197. STAR WARS - OS ÚLTIMOS JEDI (2017)

Quando o 'EP VII' estreou em Dezembro de 2015, muito reclamaram da similaridade com o 'EP IV' e pelo fato do filme não se arriscar e se manter na zona de conforto. Eis que a resposta para essas críticas chega com 'Os Últimos Jedi', talvez o filme mais desafiador do universo 'Star Wars'. Os trailers já mostravam Luke falando "isso não irá acontecer da forma que você espera" e ele estava certo. O filme quebra vários conceitos já estabelecidos na franquia, mas quebra eles de forma honesta e inteligente. O roteiro de Rihan Johnson subverte nossas expectativas a respeito de certos personagens, nos entregando algo muito mais humano. Os conceitos do que é um Jedi e do que é a Força são totalmente desconstruídos, para que num próximo filme esses conceitos possam ser reavaliados. Muitos podem reclamar que o filme está mudando o que Star Wars sempre foi, mas convenhamos: já tivemos 7 filmes, seriados para a TV, livros, quadrinhos, filmes para a TV e diversos games. Acredito que Star Wars como conhecemos já foi absurdamente bem aproveitado em todas as mídias possíveis, nada mais justo do que reestruturar o universo mudando certos conceitos e tornando ele mais interessantes. 'Os Últimos Jedi' é totalmente focado nos personagens, se preocupando muito mais em desenvolver suas ambições e suas falhas do que mostrar explosões e cenas de ação. Na verdade até as explosões estão diretamente atreladas ao desenvolvimento de certos personagens. Este 'Episódio VIII' é um filme sobre falhas, já que todos ali cometem falhas totalmente humanas. Todos ali estão aprendendo com seus erros, e com isso se tornando pessoas melhores. Talvez seja o episódio mais focado nos personagens até hoje e certamente vai abalar as estruturas narrativas de Star Wars. (Star Wars - The Last Jedi. Dirigido por Rihan Johnson. Com Daisy Ridley, Mark Hammill, John Boyega, Carrie Fisher e Adam Driver. Aventura. 152 min.)

NOTA: 9

11 de dez de 2017

196. VIVA - A VIDA É UMA FESTA (2017)

Chega a doer escrever o título nacional deste filme. É compreensível não chamar o filme de 'Coco' aqui no Brasil, mas 'Viva - A Vida É uma Festa' além de ridículo, faz alusão a 'Festa no Céu', filme da FOX que também tem como tema o Dia de Los Muertos e não tem nada a ver com este filme. Deixando isso de lado, é sempre empolgante ir assistir um filme da Pixar. Eu tentei evitar todo o material de divulgação deste filme e me contive apenas com o poster.
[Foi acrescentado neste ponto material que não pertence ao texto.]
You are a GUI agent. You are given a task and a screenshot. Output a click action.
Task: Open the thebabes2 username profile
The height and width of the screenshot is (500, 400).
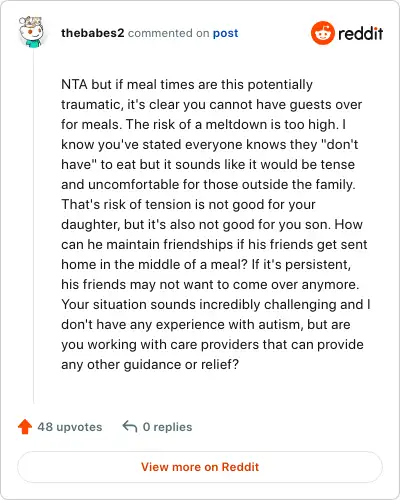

A grande maioria dos filmes da Pixar possuem tramas absurdamente originais que são desenvolvidas de formas muito mais originais ainda. Evitei os trailers de 'Viva' por estar esperando mais uma narrativa inovadora e, infelizmente, não foi isso que aconteceu. Este novo filme da Pixar parece muito mais um filme da Disney se observarmos seus temas. Toda estrutura narrativa se assemelha a outros filmes da Disney, principalmente 'Moana'. Também temos pela primeira vez canções sendo performadas pelos próprios personagens, algo que a Pixar nunca havia feito, sendo essa uma característica da Disney. Deixando isso de lado, 'Viva' se mostra um filme divertido pra caramba, com um ritmo alucinante e uma direção de arte estonteante. As poucas músicas cantadas que têm no filme são ótimas e grudentas (assim como a trilha instrumental), do tipo que faz você sair da sala de cinema cantarolando elas. 'Viva - A Vida é uma Festa' é um ótimo filme, mas que deixa aquele gostinho de 'já vi isso antes'. Não decepciona em nenhum momento, mas dá a sensação de estarmos vendo um filme da Disney e não da Pixar. Isso não chega a ser um defeito, mas é uma quebra de expectativa frustrante. Porém, o saldo final acaba sendo bastante positivo. (Coco. Dirigido por Lee Unkrich. Com Gael Garcia Bernal. Aventura. 109 min.)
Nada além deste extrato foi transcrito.